Но Анджей не уступал: не раз наблюдал он, как смотрела Янка на его родителей, и чувствовал, что они шокируют ее своей грубостью и мужицкой одеждой. Он полагал, что, переодев, тем самым приблизит их к Янке.

Однако это не помогло: Янка была рядом, но не с ними. Она по-прежнему жила в одиночку.

Иногда Янка выезжала со стариком в поле, обходила с матерью скотные дворы, навещала Юзю. Она пробовала заинтересоваться той средой, в которой жила, пробовала заняться домашними делами, но вскоре оставила всякие попытки, поняв, что это ее не интересует. Напрасно она внушала себе, что это ее дом, где ей предстоит прожить всю жизнь, и поэтому необходимо войти в колею здешней жизни.
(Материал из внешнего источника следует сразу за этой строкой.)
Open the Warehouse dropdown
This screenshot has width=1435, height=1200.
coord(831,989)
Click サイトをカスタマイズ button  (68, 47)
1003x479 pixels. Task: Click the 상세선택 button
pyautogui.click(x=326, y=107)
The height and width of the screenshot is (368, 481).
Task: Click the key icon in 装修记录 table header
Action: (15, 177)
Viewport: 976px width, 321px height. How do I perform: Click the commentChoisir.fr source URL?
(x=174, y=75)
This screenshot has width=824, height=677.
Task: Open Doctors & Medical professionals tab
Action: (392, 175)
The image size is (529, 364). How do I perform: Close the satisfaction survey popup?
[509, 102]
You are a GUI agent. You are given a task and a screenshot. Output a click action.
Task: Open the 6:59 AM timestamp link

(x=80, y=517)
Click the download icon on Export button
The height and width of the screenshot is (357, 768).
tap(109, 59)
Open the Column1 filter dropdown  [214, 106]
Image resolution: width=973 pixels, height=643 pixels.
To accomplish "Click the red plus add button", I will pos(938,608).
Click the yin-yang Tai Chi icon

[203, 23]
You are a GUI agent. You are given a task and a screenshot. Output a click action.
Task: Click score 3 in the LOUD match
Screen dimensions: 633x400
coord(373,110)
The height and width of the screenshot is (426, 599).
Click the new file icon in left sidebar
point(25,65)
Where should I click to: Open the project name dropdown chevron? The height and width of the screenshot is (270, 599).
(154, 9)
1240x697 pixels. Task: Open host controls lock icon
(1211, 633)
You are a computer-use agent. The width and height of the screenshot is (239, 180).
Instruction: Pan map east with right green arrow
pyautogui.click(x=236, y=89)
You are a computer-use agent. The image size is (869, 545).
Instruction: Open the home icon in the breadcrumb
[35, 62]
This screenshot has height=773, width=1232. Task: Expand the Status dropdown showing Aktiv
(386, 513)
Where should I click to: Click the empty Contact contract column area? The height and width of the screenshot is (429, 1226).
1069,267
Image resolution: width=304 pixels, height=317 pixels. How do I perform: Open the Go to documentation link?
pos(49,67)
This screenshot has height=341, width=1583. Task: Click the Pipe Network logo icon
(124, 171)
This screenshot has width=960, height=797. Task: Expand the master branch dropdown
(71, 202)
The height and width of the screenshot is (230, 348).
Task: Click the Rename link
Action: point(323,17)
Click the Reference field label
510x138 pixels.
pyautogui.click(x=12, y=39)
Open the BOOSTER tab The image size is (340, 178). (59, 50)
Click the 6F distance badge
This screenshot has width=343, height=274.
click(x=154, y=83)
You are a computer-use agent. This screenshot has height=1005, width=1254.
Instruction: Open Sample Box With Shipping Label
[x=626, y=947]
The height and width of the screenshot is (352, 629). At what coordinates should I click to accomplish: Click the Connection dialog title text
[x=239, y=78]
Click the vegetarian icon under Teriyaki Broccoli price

Но нет, у нее ничего не получалось, и она ждала чего-то. Чего — она сама не знала. Она чувствовала, что ей долго не выдержать среди этих глупых людей, которые отгородили ее от мира и ревниво стерегли, чтоб она даже в мыслях своих не могла убежать из Кросновы. И Янка замыкалась в себе, часами играла на рояле или одиноко бродила по парку, писала длинные письма Хелене и доктору, время от времени извещавшему ее о состоянии отца; она подолгу просиживала с книжкой в руках, уставившись в пространство, находясь во власти скуки и апатии. Чужая всему, что окружало ее, чужая самой себе, своим прежним мечтам и желаниям, своей прежней кипучей душе, она теперь переставала понимать себя. «Что случилось со мной!» — думала она и, не находя ответа, снова погружалась в апатию, лениво наблюдая за сидящим у подъезда Бартеком, который устало потягивался, с тоской поглядывая на поля, и жалобно вздыхал.

— Бартек!

Парень торопливо натягивал тесную ливрейную куртку, которую он сбрасывал с себя при малейшей возможности, и, вытянувшись в струнку, покраснев, смотрел на Янку.

— Что с тобой? Почему ты так тяжело вздыхаешь?

— Да вот… да вот… Тошно мне, пани, — жаловался он робко.

— Я думала, тебе хорошо, ведь ты все время сидишь в тени и ничего не делаешь.

— Оно будто и так, отдыхаю, в холодке сижу, только… — Он задумчиво чесал в затылке, вытирал рукавом вечно потное свое лицо, — только не привык я к безделью, тянет меня в поле, к работе. А тут что? Сидишь, как цепная собака в будке, и глядишь, как другие парни едут с песней. Да и смеются все надо мной, — чуть не плача говорил он.

— Смеются над тобой?

— Ну да, говорят, лакей, похож, говорят, в этой дурацкой ливрее на заморскую обезьяну, всего-то дела у тебя, что расчесывать хвосты господским собакам. Вот паскудники, — и он сжал в ярости кулаки, но, опомнившись, замолчал в замешательстве.

Янка не заговаривала с ним больше. Она шла по анфиладе великолепных комнат, где ее встречали полумрак, тишина и прохлада. Старые портреты смотрели на нее выцветшими глазами, в которых застыла печаль предметов усталых и неодушевленных. Бронза, позолота, мрамор, решетки каминов, лепные потолки, тяжелый шелк портьер и обивки были сумрачны до удручения, поблекшие зеркала — глаза этих пустых залов — пожелтели, словно в чахотке, букеты роз, левкоев и астр разливали тяжелый, удушливый аромат и своей яркостью только подчеркивали пустоту, которую ощущала в своем сердце Янка.